Vereador do PSD reivindica por gabinete à oposição que já existe em Abrantes. Foto: CMA

O vereador do PSD na Câmara de Abrantes, Vitor Moura, questionou na última reunião de Câmara o executivo de maioria socialista: “Para quando a atribuição de um gabinete, e apoio adstrito, aos eleitos da oposição?” Os serviços da autarquia, em resposta ao mediotejo.net, referem que os vereadores da oposição “dispõem de um gabinete, dotado de meios técnicos para utilizar sempre que o necessitem”, e que “a sala existe e está disponível para esse fim já há vários mandatos”.

A questão levantada pelo eleito do PSD veio no seguimento da abordagem do tema da ética, tendo Vítor Moura lembrado que a ética está ligada à democracia e ao respeito pela oposição e que solicitou pedidos e informações há vários meses nunca atendidos, nomeadamente sobre as contas finais das festas da cidade e um pedido para a criação de um gabinete para a oposição.

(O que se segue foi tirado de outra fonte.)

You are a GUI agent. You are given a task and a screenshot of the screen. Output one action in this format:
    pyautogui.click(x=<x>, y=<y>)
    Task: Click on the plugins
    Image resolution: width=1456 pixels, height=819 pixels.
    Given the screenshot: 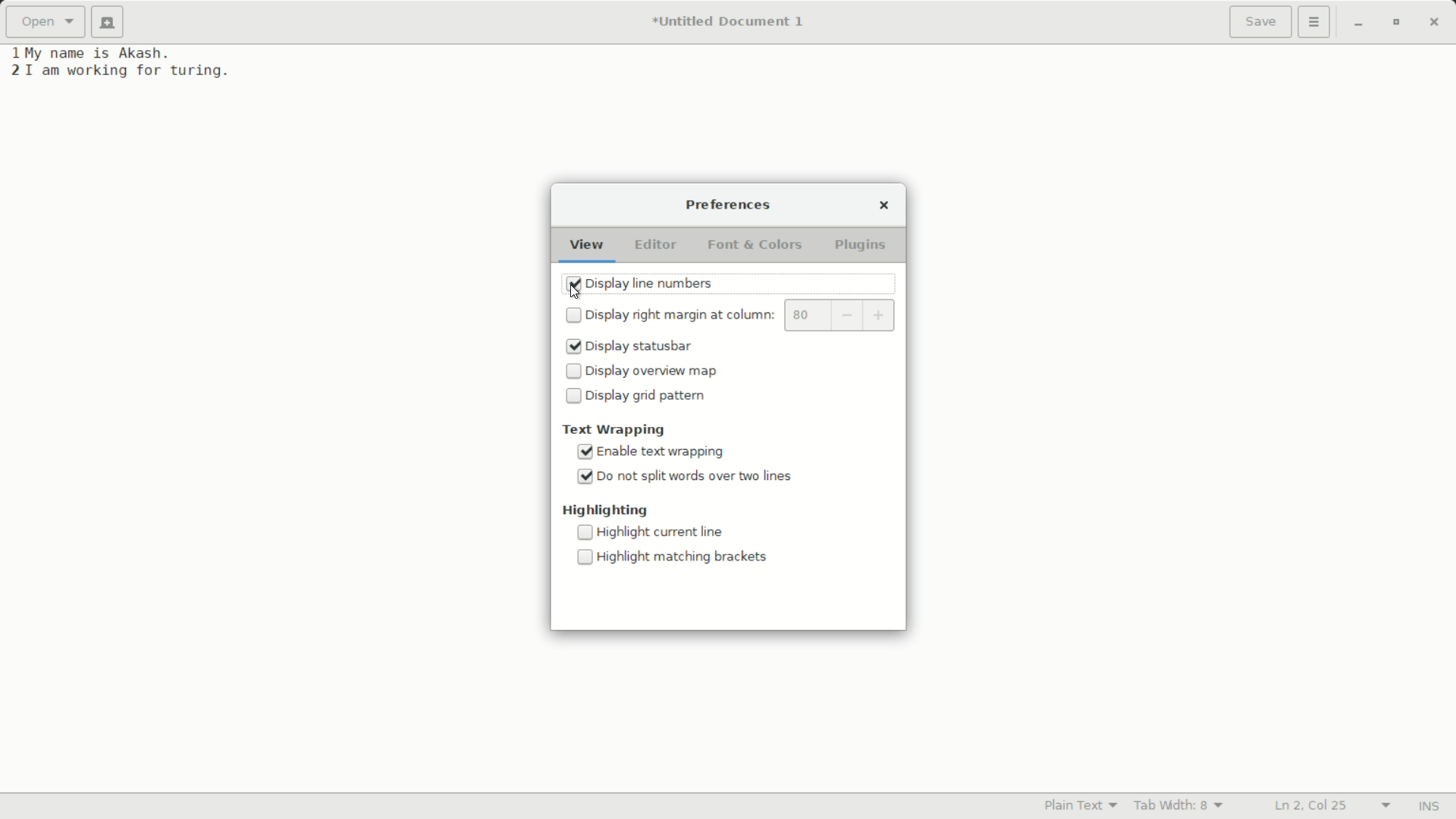 What is the action you would take?
    pyautogui.click(x=861, y=246)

“Há quase quatro meses pedi que fossem fornecidas as contas discriminadas das festas e ainda não chegou [a informação solicitada], assim como o pedido que fizemos, e até estranho que seja preciso fazê-lo porque pensava que estava implementada na Câmara e de há muito, que arranjassem aos vereadores da oposição um espacinho dentro da Câmara e que nomeassem um funcionário” para atender e apoiar os vereadores na sua missão.

ÁUDIO | VITOR MOURA, VEREADOR PSD CM ABRANTES

O presidente da Câmara de Abrantes, Manuel Jorge Valamatos (PS), relativamente às contas das festas da cidade, disse que as mesmas serão públicas e apresentadas nos documentos de prestação de contas da autarquia, não tendo, no entanto, respondido ao pedido do gabinete para a oposição, solicitado pelo vereador Vítor Moura.

Questionados os serviços da autarquia pelo mediotejo.net, os mesmos afirmaram que “os vereadores da oposição dispõem de um gabinete, dotado de meios técnicos para utilizar sempre que o necessitem”, e que “a sala existe e está disponível para esse fim já há vários mandatos”

Mais acrescenta que “os atuais vereadores da oposição tiveram conhecimento de existência da sala imediatamente após a primeira reunião de câmara em que estiveram presentes”, e que a utilização da sala carece apenas de articulação entre os dois vereadores, o que, nem isso nem a necessidade de qualquer equipamento adicional foram, até hoje, questionados”.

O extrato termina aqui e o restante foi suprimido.